SpaceLife-phd.-Stipendiatin Sonja Brungs erhielt den "Rainer Kowoll First Presenter Preis". (Foto: © Josef Willems).
Außerdem wurden die drei besten der insgesamt 24 angemeldeten und bewerteten Poster mit einem Preis ausgezeichnet, diese gingen auch alle an Mitarbeiter des Instituts für Luft- und Raumfahrtmedizin: Der erste Posterpreis ging an Martin Vejvoda (zusammen mit E.-M. Elmenhorst, G. Plath, S. Pennig, K. Trischler, M. Basner). Dieses Poster zum Thema „Early-Starter und Late-Finisher-Flüge und ihre Auswirkungen auf die Ermüdung“ beschäftigt sich mit der Regelung, dass die maximale tägliche Flugdienstzeit des fliegenden Personals bisher in Abhängigkeit von der Anzahl der Flüge pro Tag und der Uhrzeit des Dienstbeginns bestimmt wird. Aufgrund der vorliegenden Ergebnisse von Vejvoda et al. sollte bei der Limitierung der täglichen Flugdienstzeit aber nicht nur der Beginn der Dienstzeit, sondern auch der Zeitpunkt der Landung für die Berechnung der maximalen Flugdienstzeit herangezogen werden, besonders in den Abend- und Nachtstunden.

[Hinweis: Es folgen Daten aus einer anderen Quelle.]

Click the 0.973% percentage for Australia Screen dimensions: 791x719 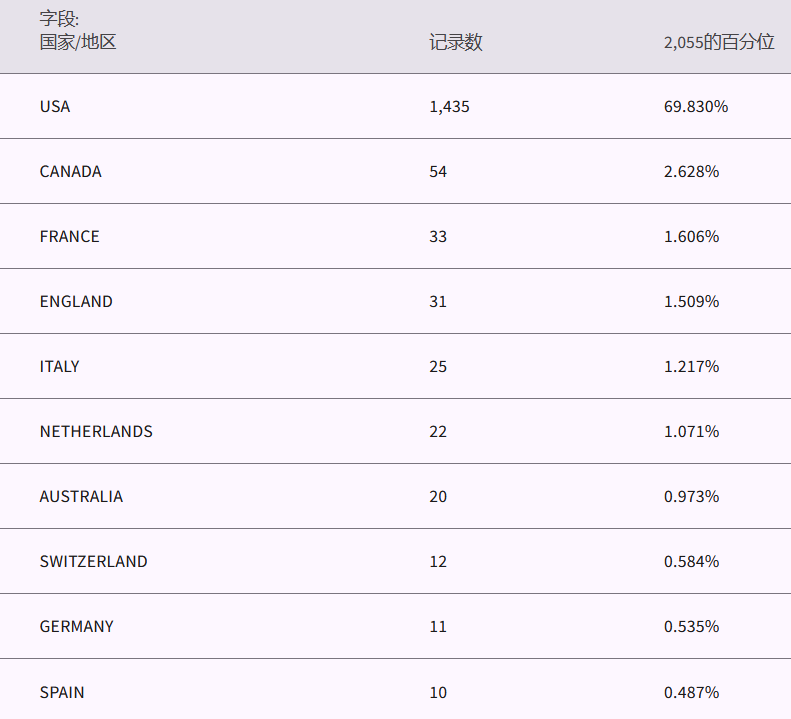point(691,496)
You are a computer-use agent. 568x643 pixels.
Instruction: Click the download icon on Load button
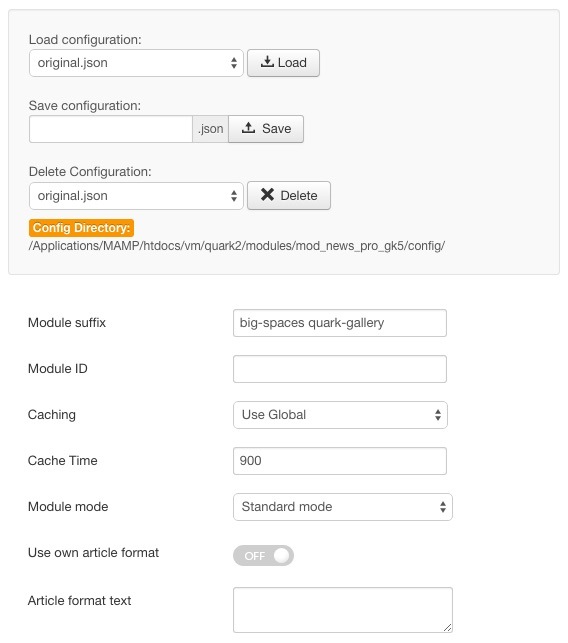click(x=267, y=62)
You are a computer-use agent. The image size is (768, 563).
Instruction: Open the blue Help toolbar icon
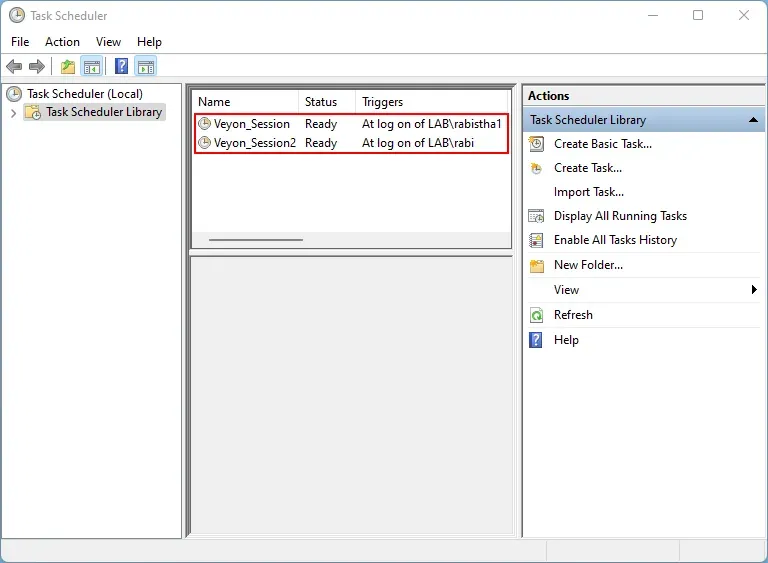click(121, 66)
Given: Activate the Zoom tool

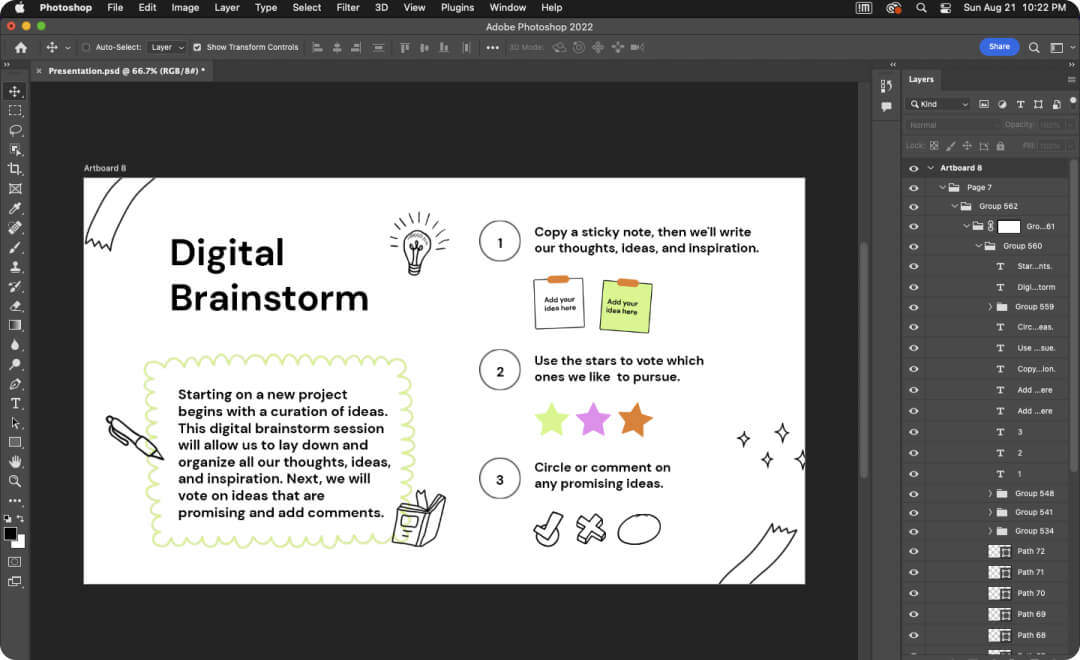Looking at the screenshot, I should click(15, 481).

Der zweite Posterpreis ging an Sibylle Pennig (zusammen mit J. Quehl, U. Müller, V. Rolny, H. Maaß, M. Basner, E.-M. Elmenhorst), deren Poster das Thema „Belästigung durch nächtlichen Bahnlärm und Fluglärm: Feldstudien im Raum Köln/Bonn“ aufgriff: Verkehrslärm beeinträchtigt betroffene Anwohner nicht nur tagsüber, sondern auch während der Nacht und führt zu Störungen des Schlafs sowie zu Belästigungsreaktionen. In der Feldstudie zum nächtlichen Bahnlärm zeigte sich, dass die Belästigung primär durch die Anzahl der Lärmereignisse, insbesondere der Güterzüge, bestimmt ist. In einem Vergleich mit der Feldstudie zum Fluglärm wurde im Gegensatz zu Störungen des Schlafs eine höhere nächtliche Belästigung durch Fluglärm als durch Bahnlärm nachgewiesen.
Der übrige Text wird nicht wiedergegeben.